— begin Data for processing —

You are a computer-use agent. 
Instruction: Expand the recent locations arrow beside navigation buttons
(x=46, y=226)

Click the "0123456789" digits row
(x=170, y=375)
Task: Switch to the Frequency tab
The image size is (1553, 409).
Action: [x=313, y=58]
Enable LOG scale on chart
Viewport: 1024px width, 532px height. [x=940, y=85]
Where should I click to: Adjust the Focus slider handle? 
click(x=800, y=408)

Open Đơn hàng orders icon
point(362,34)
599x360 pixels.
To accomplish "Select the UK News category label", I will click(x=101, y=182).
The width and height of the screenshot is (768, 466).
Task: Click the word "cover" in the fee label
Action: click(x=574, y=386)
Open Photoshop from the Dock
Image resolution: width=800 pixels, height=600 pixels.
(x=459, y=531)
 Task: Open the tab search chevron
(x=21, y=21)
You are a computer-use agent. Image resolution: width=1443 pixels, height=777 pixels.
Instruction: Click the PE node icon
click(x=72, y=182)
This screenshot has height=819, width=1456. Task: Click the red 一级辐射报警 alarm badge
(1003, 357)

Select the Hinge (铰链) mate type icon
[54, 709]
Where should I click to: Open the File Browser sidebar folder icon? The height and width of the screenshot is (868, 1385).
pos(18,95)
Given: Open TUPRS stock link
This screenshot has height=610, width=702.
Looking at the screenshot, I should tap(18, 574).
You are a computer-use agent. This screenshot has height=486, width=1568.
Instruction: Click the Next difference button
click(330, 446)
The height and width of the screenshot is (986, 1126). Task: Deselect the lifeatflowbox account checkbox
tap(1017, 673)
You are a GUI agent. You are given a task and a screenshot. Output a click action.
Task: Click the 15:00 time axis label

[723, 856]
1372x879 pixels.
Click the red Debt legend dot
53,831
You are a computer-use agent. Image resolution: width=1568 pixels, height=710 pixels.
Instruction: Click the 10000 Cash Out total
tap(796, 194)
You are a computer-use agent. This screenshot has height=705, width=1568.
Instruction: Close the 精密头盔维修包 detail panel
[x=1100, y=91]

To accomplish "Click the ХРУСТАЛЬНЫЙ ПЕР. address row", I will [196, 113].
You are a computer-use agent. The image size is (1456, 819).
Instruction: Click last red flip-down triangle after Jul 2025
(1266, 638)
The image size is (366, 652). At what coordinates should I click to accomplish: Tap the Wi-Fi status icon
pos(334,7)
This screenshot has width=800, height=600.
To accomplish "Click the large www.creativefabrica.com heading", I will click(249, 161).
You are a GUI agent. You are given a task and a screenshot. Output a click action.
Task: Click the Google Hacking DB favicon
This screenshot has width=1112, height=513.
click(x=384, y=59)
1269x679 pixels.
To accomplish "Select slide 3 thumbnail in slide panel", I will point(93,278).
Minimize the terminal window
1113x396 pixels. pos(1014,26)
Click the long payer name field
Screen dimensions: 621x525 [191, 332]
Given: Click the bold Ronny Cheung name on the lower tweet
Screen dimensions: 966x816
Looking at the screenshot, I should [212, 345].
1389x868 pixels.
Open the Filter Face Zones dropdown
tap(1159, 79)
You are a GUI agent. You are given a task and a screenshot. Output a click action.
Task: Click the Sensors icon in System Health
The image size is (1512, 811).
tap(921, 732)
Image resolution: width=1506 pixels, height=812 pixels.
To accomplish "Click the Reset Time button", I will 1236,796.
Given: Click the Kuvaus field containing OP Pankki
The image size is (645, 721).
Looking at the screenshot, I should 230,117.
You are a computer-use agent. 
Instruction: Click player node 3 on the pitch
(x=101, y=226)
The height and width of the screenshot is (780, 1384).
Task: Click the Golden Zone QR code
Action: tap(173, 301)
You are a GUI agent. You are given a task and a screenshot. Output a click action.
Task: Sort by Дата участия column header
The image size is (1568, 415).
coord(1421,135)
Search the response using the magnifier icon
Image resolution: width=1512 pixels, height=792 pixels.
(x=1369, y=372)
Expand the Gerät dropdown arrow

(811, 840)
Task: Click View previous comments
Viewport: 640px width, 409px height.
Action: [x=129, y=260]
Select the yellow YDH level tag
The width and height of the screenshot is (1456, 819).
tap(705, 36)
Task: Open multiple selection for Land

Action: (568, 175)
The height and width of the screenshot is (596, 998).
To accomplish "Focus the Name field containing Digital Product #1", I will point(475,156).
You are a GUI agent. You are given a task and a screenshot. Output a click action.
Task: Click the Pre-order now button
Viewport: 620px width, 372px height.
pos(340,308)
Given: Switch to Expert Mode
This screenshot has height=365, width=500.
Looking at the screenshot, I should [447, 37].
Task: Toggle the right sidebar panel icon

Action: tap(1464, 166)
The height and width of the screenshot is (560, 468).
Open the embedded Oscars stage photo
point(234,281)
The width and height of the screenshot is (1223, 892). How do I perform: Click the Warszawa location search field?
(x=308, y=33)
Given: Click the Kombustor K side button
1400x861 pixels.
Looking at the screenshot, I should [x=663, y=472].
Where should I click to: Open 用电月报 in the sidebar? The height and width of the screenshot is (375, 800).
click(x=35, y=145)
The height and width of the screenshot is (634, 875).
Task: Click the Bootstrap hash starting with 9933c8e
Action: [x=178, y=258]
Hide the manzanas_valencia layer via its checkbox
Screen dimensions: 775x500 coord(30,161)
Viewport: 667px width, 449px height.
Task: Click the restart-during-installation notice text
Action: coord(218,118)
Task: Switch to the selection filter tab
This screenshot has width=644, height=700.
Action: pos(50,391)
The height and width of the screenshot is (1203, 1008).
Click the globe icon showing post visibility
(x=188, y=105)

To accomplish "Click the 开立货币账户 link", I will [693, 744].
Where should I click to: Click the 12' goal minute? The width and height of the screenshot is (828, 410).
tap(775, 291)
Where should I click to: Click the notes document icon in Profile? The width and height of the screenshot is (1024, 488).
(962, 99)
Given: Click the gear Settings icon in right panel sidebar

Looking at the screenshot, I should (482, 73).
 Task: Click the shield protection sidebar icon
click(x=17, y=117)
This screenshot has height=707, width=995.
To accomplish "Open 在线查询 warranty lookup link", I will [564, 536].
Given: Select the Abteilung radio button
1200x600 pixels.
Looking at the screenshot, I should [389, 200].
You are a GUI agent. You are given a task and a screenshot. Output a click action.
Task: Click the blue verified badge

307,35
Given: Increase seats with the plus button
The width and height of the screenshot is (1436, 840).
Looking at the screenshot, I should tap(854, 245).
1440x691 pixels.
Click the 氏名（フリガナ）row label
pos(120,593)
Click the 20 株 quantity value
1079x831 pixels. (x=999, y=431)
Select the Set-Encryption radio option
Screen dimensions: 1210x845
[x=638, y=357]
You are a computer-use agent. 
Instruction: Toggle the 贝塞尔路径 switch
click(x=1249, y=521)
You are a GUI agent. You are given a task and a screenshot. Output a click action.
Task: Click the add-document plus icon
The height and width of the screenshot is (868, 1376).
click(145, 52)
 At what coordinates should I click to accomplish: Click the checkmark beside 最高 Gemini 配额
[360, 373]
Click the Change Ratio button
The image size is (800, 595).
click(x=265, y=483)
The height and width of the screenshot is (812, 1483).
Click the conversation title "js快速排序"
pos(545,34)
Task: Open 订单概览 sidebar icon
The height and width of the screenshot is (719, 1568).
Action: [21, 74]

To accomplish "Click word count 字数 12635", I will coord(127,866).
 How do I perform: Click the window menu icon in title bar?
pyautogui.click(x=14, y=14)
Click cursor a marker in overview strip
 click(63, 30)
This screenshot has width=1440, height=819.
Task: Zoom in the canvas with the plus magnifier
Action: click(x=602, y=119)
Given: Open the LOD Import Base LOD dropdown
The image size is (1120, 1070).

— end Data for processing —

▶ _Job_: Could you repeat all of the entries above verbatim, from the first one through the last?

▶ _Result_:
You are a computer-use agent. 
Instruction: Expand the recent locations arrow beside navigation buttons
(x=46, y=226)

Click the "0123456789" digits row
(x=170, y=375)
Task: Switch to the Frequency tab
The image size is (1553, 409).
Action: [x=313, y=58]
Enable LOG scale on chart
Viewport: 1024px width, 532px height. [x=940, y=85]
Where should I click to: Adjust the Focus slider handle? 
click(x=800, y=408)

Open Đơn hàng orders icon
point(362,34)
599x360 pixels.
To accomplish "Select the UK News category label", I will click(x=101, y=182).
The width and height of the screenshot is (768, 466).
Task: Click the word "cover" in the fee label
Action: click(x=574, y=386)
Open Photoshop from the Dock
Image resolution: width=800 pixels, height=600 pixels.
(x=459, y=531)
 Task: Open the tab search chevron
(x=21, y=21)
You are a computer-use agent. Image resolution: width=1443 pixels, height=777 pixels.
Instruction: Click the PE node icon
click(x=72, y=182)
This screenshot has height=819, width=1456. Task: Click the red 一级辐射报警 alarm badge
(1003, 357)

Select the Hinge (铰链) mate type icon
[54, 709]
Where should I click to: Open the File Browser sidebar folder icon? The height and width of the screenshot is (868, 1385).
pos(18,95)
Given: Open TUPRS stock link
This screenshot has height=610, width=702.
Looking at the screenshot, I should tap(18, 574).
You are a computer-use agent. This screenshot has height=486, width=1568.
Instruction: Click the Next difference button
click(330, 446)
The height and width of the screenshot is (986, 1126). Task: Deselect the lifeatflowbox account checkbox
tap(1017, 673)
You are a GUI agent. You are given a task and a screenshot. Output a click action.
Task: Click the 15:00 time axis label

[723, 856]
1372x879 pixels.
Click the red Debt legend dot
53,831
You are a computer-use agent. Image resolution: width=1568 pixels, height=710 pixels.
Instruction: Click the 10000 Cash Out total
tap(796, 194)
You are a computer-use agent. This screenshot has height=705, width=1568.
Instruction: Close the 精密头盔维修包 detail panel
[x=1100, y=91]

To accomplish "Click the ХРУСТАЛЬНЫЙ ПЕР. address row", I will [196, 113].
You are a computer-use agent. The image size is (1456, 819).
Instruction: Click last red flip-down triangle after Jul 2025
(1266, 638)
The image size is (366, 652). At what coordinates should I click to accomplish: Tap the Wi-Fi status icon
pos(334,7)
This screenshot has width=800, height=600.
To accomplish "Click the large www.creativefabrica.com heading", I will click(249, 161).
You are a GUI agent. You are given a task and a screenshot. Output a click action.
Task: Click the Google Hacking DB favicon
This screenshot has width=1112, height=513.
click(x=384, y=59)
1269x679 pixels.
To accomplish "Select slide 3 thumbnail in slide panel", I will point(93,278).
Minimize the terminal window
1113x396 pixels. pos(1014,26)
Click the long payer name field
Screen dimensions: 621x525 [191, 332]
Given: Click the bold Ronny Cheung name on the lower tweet
Screen dimensions: 966x816
Looking at the screenshot, I should [212, 345].
1389x868 pixels.
Open the Filter Face Zones dropdown
tap(1159, 79)
You are a GUI agent. You are given a task and a screenshot. Output a click action.
Task: Click the Sensors icon in System Health
The image size is (1512, 811).
tap(921, 732)
Image resolution: width=1506 pixels, height=812 pixels.
To accomplish "Click the Reset Time button", I will 1236,796.
Given: Click the Kuvaus field containing OP Pankki
The image size is (645, 721).
Looking at the screenshot, I should 230,117.
You are a computer-use agent. 
Instruction: Click player node 3 on the pitch
(x=101, y=226)
The height and width of the screenshot is (780, 1384).
Task: Click the Golden Zone QR code
Action: tap(173, 301)
You are a GUI agent. You are given a task and a screenshot. Output a click action.
Task: Sort by Дата участия column header
The image size is (1568, 415).
coord(1421,135)
Search the response using the magnifier icon
Image resolution: width=1512 pixels, height=792 pixels.
(x=1369, y=372)
Expand the Gerät dropdown arrow

(811, 840)
Task: Click View previous comments
Viewport: 640px width, 409px height.
Action: [x=129, y=260]
Select the yellow YDH level tag
The width and height of the screenshot is (1456, 819).
tap(705, 36)
Task: Open multiple selection for Land

Action: (568, 175)
The height and width of the screenshot is (596, 998).
To accomplish "Focus the Name field containing Digital Product #1", I will point(475,156).
You are a GUI agent. You are given a task and a screenshot. Output a click action.
Task: Click the Pre-order now button
Viewport: 620px width, 372px height.
pos(340,308)
Given: Switch to Expert Mode
This screenshot has height=365, width=500.
Looking at the screenshot, I should [447, 37].
Task: Toggle the right sidebar panel icon

Action: tap(1464, 166)
The height and width of the screenshot is (560, 468).
Open the embedded Oscars stage photo
point(234,281)
The width and height of the screenshot is (1223, 892). How do I perform: Click the Warszawa location search field?
(x=308, y=33)
Given: Click the Kombustor K side button
1400x861 pixels.
Looking at the screenshot, I should [x=663, y=472].
Where should I click to: Open 用电月报 in the sidebar? The height and width of the screenshot is (375, 800).
click(x=35, y=145)
The height and width of the screenshot is (634, 875).
Task: Click the Bootstrap hash starting with 9933c8e
Action: [x=178, y=258]
Hide the manzanas_valencia layer via its checkbox
Screen dimensions: 775x500 coord(30,161)
Viewport: 667px width, 449px height.
Task: Click the restart-during-installation notice text
Action: coord(218,118)
Task: Switch to the selection filter tab
This screenshot has width=644, height=700.
Action: pos(50,391)
The height and width of the screenshot is (1203, 1008).
Click the globe icon showing post visibility
(x=188, y=105)

To accomplish "Click the 开立货币账户 link", I will [693, 744].
Where should I click to: Click the 12' goal minute? The width and height of the screenshot is (828, 410).
tap(775, 291)
Where should I click to: Click the notes document icon in Profile? The width and height of the screenshot is (1024, 488).
(962, 99)
Given: Click the gear Settings icon in right panel sidebar

Looking at the screenshot, I should (482, 73).
 Task: Click the shield protection sidebar icon
click(x=17, y=117)
This screenshot has height=707, width=995.
To accomplish "Open 在线查询 warranty lookup link", I will [564, 536].
Given: Select the Abteilung radio button
1200x600 pixels.
Looking at the screenshot, I should [389, 200].
You are a GUI agent. You are given a task and a screenshot. Output a click action.
Task: Click the blue verified badge

307,35
Given: Increase seats with the plus button
The width and height of the screenshot is (1436, 840).
Looking at the screenshot, I should tap(854, 245).
1440x691 pixels.
Click the 氏名（フリガナ）row label
pos(120,593)
Click the 20 株 quantity value
1079x831 pixels. (x=999, y=431)
Select the Set-Encryption radio option
Screen dimensions: 1210x845
[x=638, y=357]
You are a computer-use agent. 
Instruction: Toggle the 贝塞尔路径 switch
click(x=1249, y=521)
You are a GUI agent. You are given a task and a screenshot. Output a click action.
Task: Click the add-document plus icon
The height and width of the screenshot is (868, 1376).
click(145, 52)
 At what coordinates should I click to accomplish: Click the checkmark beside 最高 Gemini 配额
[360, 373]
Click the Change Ratio button
The image size is (800, 595).
click(x=265, y=483)
The height and width of the screenshot is (812, 1483).
Click the conversation title "js快速排序"
pos(545,34)
Task: Open 订单概览 sidebar icon
The height and width of the screenshot is (719, 1568).
Action: [21, 74]

To accomplish "Click word count 字数 12635", I will coord(127,866).
 How do I perform: Click the window menu icon in title bar?
pyautogui.click(x=14, y=14)
Click cursor a marker in overview strip
 click(63, 30)
This screenshot has width=1440, height=819.
Task: Zoom in the canvas with the plus magnifier
Action: click(x=602, y=119)
Given: Open the LOD Import Base LOD dropdown
The image size is (1120, 1070).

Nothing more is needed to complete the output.